Food & Drink

If You Love Martinis You Need to Try Pink Gin

Marisa Chafetz / Supercall

I am a Martini superfan. It didn’t happen overnight; the first Martini I had, made for me by my father when I first turned 21, took me about an hour and a half to finish. But I was committed to being a Martini drinker, so I kept at it and now, years later, I can take down a Gin Martini in, well, let’s just say it doesn’t take long. A Martini is, by far, my absolute favorite drink, but when I really want to lean into that gin-based goodness, I turn to a different cocktail, one that is impossibly simple and yet deliciously complex: Pink Gin.
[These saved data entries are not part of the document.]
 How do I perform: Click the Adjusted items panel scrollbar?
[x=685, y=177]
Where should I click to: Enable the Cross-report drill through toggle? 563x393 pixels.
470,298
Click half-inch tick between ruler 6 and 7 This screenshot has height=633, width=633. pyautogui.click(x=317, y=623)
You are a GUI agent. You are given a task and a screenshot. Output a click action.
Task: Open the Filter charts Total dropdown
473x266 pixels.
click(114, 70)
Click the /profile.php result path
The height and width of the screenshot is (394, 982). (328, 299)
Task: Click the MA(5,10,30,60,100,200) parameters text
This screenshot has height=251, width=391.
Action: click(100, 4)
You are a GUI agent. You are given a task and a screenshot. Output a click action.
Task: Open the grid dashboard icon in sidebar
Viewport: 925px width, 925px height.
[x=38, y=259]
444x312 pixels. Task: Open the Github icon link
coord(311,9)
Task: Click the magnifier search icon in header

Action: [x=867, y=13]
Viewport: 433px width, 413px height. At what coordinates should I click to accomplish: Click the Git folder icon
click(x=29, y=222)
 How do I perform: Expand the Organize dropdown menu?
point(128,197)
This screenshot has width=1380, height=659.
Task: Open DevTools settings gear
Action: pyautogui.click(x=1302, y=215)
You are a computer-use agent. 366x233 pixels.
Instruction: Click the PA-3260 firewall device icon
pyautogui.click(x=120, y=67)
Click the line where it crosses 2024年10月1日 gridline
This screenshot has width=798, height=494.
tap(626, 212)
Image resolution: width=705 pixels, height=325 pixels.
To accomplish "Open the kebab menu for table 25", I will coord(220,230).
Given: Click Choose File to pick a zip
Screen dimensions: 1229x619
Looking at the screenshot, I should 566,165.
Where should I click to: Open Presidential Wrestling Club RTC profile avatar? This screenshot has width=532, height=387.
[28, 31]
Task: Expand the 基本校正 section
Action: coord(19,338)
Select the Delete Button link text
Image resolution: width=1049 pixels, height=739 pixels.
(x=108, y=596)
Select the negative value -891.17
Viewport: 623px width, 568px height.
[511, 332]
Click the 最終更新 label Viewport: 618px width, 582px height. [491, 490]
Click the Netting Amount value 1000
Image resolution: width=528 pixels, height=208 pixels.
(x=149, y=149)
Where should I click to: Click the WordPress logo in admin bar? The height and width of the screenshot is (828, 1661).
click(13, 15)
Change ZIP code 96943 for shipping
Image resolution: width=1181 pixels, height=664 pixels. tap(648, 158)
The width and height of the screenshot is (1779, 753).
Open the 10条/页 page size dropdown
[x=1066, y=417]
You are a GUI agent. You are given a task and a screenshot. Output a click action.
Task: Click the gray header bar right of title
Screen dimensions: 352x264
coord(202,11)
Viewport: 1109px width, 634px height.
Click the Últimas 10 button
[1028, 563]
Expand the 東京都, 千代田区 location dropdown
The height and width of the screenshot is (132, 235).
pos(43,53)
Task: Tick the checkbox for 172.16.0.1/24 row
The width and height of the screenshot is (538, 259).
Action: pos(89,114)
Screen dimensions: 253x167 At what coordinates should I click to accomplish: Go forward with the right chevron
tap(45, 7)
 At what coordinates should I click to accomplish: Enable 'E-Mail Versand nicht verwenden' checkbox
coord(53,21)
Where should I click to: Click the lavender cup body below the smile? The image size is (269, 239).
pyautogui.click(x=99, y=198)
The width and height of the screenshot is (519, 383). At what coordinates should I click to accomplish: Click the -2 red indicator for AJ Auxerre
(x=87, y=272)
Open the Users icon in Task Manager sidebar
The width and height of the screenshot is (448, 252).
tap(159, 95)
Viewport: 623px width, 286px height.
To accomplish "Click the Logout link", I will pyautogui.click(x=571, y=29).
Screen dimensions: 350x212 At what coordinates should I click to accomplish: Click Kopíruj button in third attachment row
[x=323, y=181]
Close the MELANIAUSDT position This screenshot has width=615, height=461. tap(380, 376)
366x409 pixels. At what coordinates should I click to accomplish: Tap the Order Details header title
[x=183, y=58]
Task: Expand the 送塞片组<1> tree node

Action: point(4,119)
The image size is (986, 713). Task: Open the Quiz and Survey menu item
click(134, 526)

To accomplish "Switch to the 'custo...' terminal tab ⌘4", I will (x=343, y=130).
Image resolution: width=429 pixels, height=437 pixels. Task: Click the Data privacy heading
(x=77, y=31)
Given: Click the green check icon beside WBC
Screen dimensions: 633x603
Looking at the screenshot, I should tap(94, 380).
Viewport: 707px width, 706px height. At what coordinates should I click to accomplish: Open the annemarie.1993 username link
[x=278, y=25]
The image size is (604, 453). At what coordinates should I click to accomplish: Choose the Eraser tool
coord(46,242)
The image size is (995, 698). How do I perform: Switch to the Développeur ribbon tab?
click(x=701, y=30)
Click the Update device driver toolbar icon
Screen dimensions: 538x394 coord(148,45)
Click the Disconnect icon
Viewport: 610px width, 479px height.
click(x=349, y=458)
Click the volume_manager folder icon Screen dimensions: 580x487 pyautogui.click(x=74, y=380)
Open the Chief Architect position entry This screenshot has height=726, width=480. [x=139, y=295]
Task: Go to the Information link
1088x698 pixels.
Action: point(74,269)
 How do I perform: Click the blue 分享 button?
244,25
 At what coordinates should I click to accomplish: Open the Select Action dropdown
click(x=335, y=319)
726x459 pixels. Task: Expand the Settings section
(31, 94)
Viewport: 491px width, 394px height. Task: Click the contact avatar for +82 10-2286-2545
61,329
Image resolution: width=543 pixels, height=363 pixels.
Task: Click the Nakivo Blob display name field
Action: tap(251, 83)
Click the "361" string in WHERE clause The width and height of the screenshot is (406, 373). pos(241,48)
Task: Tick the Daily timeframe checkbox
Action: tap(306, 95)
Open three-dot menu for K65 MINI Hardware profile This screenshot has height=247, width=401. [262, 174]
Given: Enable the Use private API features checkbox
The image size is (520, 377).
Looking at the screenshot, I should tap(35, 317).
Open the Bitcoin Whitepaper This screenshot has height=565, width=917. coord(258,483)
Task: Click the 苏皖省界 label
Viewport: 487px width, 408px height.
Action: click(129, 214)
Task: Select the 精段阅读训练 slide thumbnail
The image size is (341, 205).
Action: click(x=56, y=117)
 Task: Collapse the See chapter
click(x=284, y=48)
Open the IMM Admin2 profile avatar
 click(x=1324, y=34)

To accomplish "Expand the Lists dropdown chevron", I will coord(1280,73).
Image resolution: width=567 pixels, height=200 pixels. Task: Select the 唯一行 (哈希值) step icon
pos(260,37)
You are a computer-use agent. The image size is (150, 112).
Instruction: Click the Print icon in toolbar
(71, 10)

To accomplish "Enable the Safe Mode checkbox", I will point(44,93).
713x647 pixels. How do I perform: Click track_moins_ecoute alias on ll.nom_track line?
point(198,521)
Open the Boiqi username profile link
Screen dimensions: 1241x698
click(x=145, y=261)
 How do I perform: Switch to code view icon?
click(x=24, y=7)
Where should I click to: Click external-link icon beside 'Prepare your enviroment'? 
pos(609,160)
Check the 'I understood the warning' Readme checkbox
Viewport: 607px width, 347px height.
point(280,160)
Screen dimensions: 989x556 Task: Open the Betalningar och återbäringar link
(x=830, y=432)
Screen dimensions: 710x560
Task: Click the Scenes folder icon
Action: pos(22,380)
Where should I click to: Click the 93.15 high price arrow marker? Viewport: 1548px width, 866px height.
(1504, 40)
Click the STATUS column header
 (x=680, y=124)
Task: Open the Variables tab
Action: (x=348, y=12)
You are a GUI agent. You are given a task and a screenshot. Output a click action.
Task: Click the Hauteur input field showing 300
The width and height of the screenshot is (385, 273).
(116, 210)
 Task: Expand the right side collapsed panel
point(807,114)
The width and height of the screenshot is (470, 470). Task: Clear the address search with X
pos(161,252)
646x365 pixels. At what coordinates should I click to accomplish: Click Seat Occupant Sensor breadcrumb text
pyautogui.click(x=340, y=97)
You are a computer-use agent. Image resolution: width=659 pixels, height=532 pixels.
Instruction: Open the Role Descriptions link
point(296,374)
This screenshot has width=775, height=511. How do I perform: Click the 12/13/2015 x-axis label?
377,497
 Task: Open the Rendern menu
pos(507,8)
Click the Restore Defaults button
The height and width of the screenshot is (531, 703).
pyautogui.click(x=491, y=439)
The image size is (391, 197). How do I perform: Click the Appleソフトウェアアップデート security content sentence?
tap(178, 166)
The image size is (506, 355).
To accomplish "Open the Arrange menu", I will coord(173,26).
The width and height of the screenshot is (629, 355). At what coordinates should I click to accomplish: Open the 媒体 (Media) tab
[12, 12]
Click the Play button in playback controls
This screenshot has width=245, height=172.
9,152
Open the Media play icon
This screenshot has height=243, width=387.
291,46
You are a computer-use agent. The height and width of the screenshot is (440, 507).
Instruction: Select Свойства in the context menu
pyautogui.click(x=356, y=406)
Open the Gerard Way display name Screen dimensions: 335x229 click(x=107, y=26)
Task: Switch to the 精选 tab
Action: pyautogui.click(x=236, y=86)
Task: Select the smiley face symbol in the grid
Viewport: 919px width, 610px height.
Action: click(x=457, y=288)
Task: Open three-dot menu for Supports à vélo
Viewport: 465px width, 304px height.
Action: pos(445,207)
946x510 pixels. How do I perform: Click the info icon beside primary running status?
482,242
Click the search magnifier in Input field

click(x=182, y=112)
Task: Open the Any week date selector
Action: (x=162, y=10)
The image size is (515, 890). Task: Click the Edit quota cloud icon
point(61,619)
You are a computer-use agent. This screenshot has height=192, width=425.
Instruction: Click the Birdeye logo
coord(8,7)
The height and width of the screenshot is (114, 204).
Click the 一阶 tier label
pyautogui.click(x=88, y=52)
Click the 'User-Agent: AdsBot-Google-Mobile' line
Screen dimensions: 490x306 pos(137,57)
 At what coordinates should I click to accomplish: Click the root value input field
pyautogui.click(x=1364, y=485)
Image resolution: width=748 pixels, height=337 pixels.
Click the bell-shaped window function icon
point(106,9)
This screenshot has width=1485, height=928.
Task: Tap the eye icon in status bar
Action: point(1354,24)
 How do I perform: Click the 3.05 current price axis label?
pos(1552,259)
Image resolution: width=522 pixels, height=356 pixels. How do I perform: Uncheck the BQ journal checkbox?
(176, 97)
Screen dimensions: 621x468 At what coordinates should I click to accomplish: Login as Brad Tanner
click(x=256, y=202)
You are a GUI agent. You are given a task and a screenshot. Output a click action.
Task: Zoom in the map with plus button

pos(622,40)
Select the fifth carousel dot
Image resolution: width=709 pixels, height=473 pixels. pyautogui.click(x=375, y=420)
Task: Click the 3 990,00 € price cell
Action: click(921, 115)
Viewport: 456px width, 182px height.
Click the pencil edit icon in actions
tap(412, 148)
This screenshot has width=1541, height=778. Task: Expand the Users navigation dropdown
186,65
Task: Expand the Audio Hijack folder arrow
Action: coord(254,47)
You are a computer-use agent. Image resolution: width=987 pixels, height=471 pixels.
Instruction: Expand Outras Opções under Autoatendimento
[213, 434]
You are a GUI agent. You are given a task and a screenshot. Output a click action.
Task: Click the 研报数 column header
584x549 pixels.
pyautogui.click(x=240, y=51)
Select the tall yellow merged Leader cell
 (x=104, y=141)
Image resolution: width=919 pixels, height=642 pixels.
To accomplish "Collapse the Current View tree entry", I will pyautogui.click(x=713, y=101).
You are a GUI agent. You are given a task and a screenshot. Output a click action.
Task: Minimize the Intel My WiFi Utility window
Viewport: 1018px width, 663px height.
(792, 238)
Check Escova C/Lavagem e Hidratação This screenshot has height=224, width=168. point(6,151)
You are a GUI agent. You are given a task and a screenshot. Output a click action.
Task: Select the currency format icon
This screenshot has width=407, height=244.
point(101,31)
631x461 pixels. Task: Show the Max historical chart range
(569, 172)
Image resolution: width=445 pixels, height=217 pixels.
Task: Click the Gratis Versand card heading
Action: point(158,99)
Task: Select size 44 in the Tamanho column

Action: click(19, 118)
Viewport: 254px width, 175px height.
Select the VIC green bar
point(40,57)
You may have heard the words “Pink Gin” being thrown around a lot lately. Thanks to the millennial pink craze, booze brands have started producing rosy-hued gins that get their color from a variety of methods including aging in red wine barrels or raspberries. But real Pink Gin is an actual classic cocktail that gets its hue from just one ingredient: Angostura bitters. It was invented long, long before the #roséallday craze and rosé cider and any other blushing beverage aimed at millenials. It first made an appearance in the mid-1800s when British sailors, who drank the mix of chilled gin and bitters as a remedy for seasickness, brought the curative cocktail ashore. It quickly caught on and became the Frosé of its day. Unlike Frosé, though, it had lasting powers. Well, kind of.

Though it was popular in its time, Pink Gin fell out of favor and hasn’t really popped on cocktail menus since. But that’s OK. Pink Gin shouldn’t be ordered in bars—it’s way too easy to make at home. While you can buy bottled Pink Gin from companies like The Bitter Truth, anyone can make Pink Gin in their own kitchen. All you really need is gin (London Dry is best), Angostura bitters, ice and a glass. Simply pour the gin (about two ounces) into mixing glass (or pint glass or coffee cup, whatever you have around), add a few dashes of Angostura bitters and ice, stir and strain into a glass. Of course, there are (slightly) more complicated ways to make the drink as well. You can, as is recommended in Supercall’s recipe, rinse the glass with the Angostura bitters before straining in chilled gin. You can add a swath of lemon zest. You can chill the glass down in the freezer so it is as frosty as your estranged British aunt. But in the end, really, all you need to do is add bitters to gin and make it cold. The resulting cocktail will taste nuanced and refreshing with some spiced notes from the bitters and bright citrusy, piney notes from the gin. It will impress any guest (you don’t have to tell them how easy it is to make). And, if you’re a Martini lover like me, it will more than satisfy that thirst for cold juniper. Plus, since it’s so very strong (it’s just a glass of gin, essentially), it might even slow you down—for those first few times, at least.